EXERCISE GOAL: The response must consist of the lines from the one holding "Instruction: Tap the" through the final line of the entries, given again exactly and without any pictures.

(Screenshot grounding data)

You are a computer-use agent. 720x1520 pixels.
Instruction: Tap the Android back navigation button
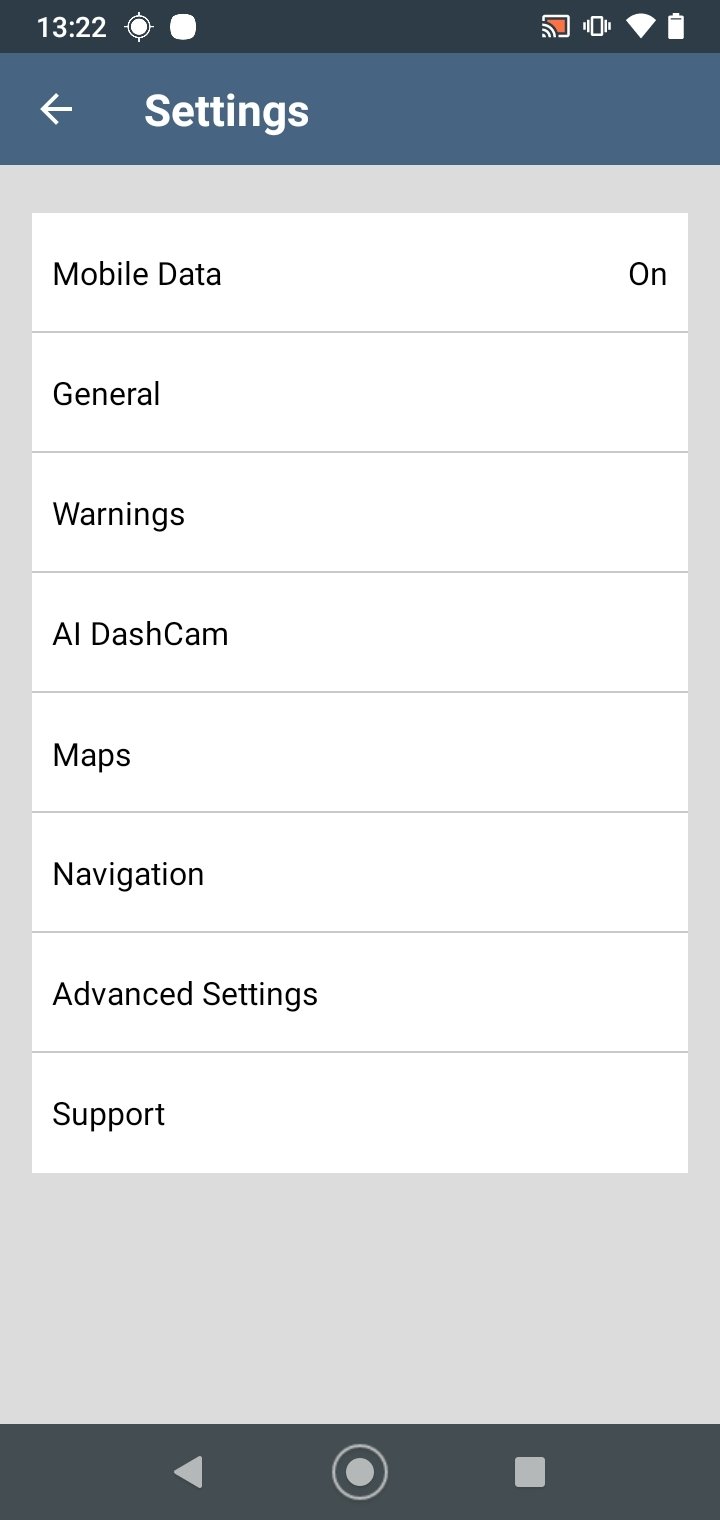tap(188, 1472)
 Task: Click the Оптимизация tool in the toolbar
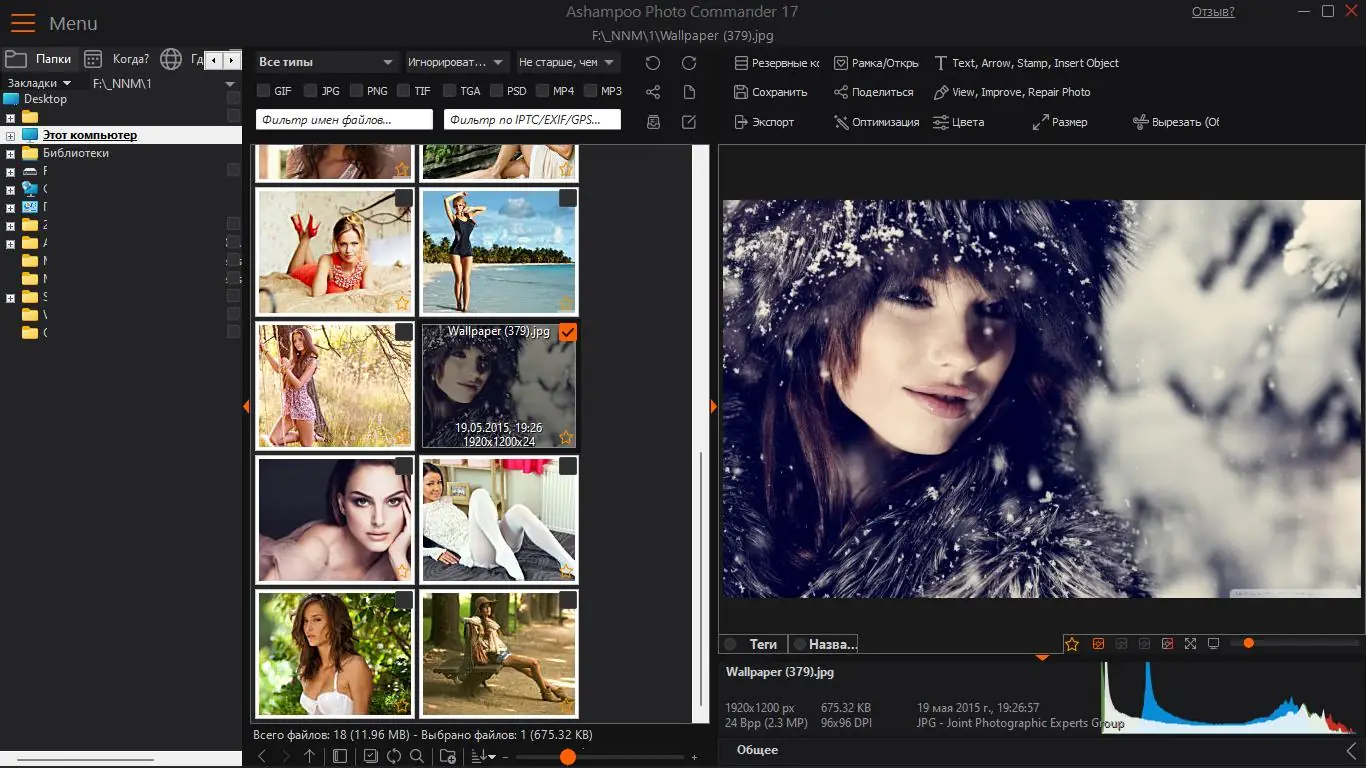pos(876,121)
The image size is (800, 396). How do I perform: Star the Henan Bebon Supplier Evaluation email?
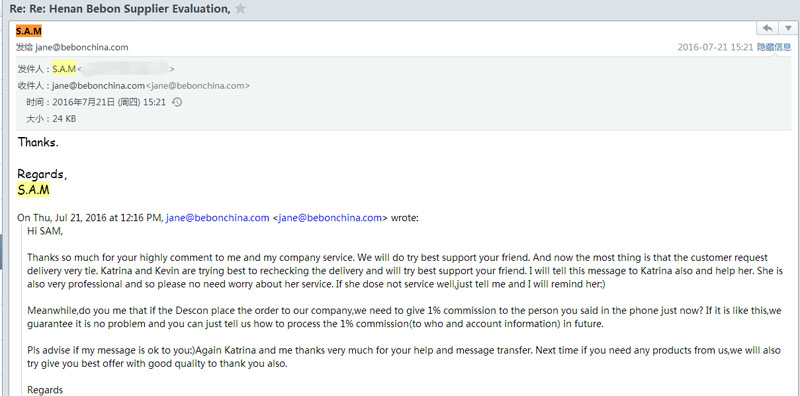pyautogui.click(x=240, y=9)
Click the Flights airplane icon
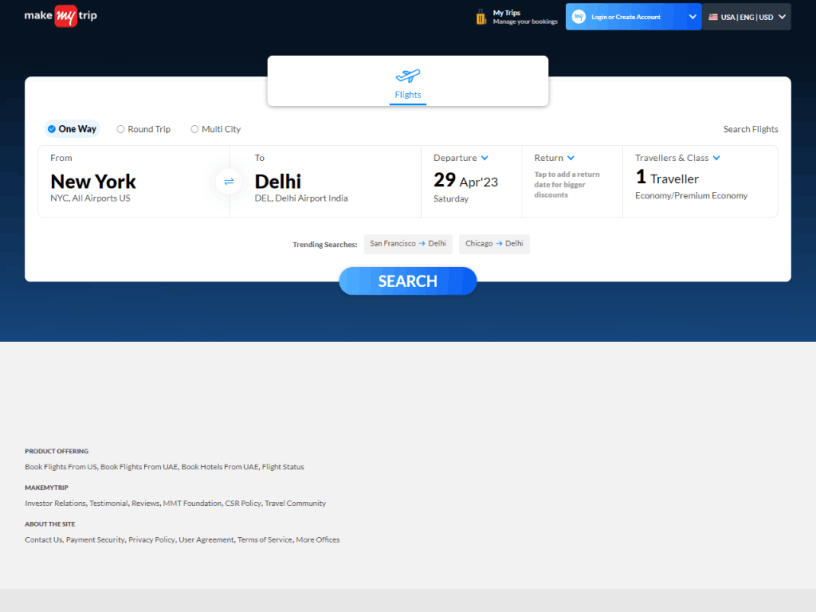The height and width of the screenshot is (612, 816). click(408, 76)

RESPONSE FOR THIS EXERCISE:
Instruction: Tap the Android back navigation button
tap(188, 1472)
 Task: Click the Оптимизация tool in the toolbar
pos(876,121)
The image size is (800, 396). How do I perform: Star the Henan Bebon Supplier Evaluation email?
pyautogui.click(x=240, y=9)
Click the Flights airplane icon
The height and width of the screenshot is (612, 816). click(408, 76)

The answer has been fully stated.